Так, похоже, меня приняли за галлюцинацию. Ладно, хоть не за белую горячку. Невольно вспоминаю Марка Аврелия – вздыхаю, крепче обнимаю Санаду и уверяю:
– Я настоящая.
– Этого не может быть, ты не умеешь телепортироваться, а даже если бы умела, ты бы потратила на это всю свою магию и сейчас поглотила остатки заряда магических кристаллов, а ты их не поглощаешь, – он похлопывает по карману брюк, и там тихо позвякивают экспроприированные у Мары кристаллы.
– Если честно, по поводу телепортации я сама не поняла, возможно, задействовались какие-то местные механизмы? – я отпускаю Санаду и присаживаюсь рядом, свешиваю ноги с крыши фургона.
– Вряд ли, – тихо возражает Санаду. – Твоё иллюзорное присутствие может меня взбодрить, а это место давит на больные мозоли.
Я ещё раз оглядываю поле. Людей и животных рвали на части. Меня передёргивает.
– В чём заключается твоя больная мозоль? – спрашиваю я.

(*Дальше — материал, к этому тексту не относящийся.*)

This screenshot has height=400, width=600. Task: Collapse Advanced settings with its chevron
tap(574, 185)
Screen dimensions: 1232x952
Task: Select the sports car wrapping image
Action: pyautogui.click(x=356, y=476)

Вариантов может быть несколько. Я даже предполагаю, что всех здесь мог убить Санаду. Я не представляю его столь жестоким, но… мало ли что бывает в жизни, особенно долгой жизни. И тем более в жизни, в которой может использоваться поводок крови. Прежде я не лезла в душу Санаду, захотел бы рассказать – рассказал бы это, но сейчас я обязана его растормошить, чтобы мы прошли лабиринт.
Почему я так думаю? Да потому, что Санаду не выглядит испуганным, и судя по тому, что я чувствую кровью – он не боится. Он грустит. Но иллюзия продолжает его удерживать, значит, этих эмоций для её существования достаточно.
Накрываю рукой ладонь Санаду и чуть сжимаю.
– Что тебя тревожит в этом воспоминании? – спрашиваю ласково, и всей душой, всей своей кровью желаю его ответа.
– То, что это… – Санаду рукой описывает окружающий пейзаж и дёргает уголком губ, – меня это… не затрагивает до глубины души.
– Хм… – хмурюсь. – То есть тебя беспокоит то, что у тебя крепкие нервы?
Дрогнув, Санаду поворачивается ко мне, всматривается в лицо.
– Объясни, – опять прошу я. – Я не понимаю. Я… обычно я не убиваюсь по тому, что давно прошло, и, честно говоря, это кажется мне нормальным.
– Они умерли из-за меня. Из-за моего упрямства и моей беспечности.
Выпалив это, Санаду отворачивается. Ветер продолжает трепать его волосы, прядями скрывая от меня часть лица.
– А можно поподробнее, пожалуйста. Я не поняла.
Вздохнув, Санаду запрокидывает голову. Сияние вечернего неба смягчает его черты, будто смывает прожитые годы.
– Я родился и вырос в бродячем цирке.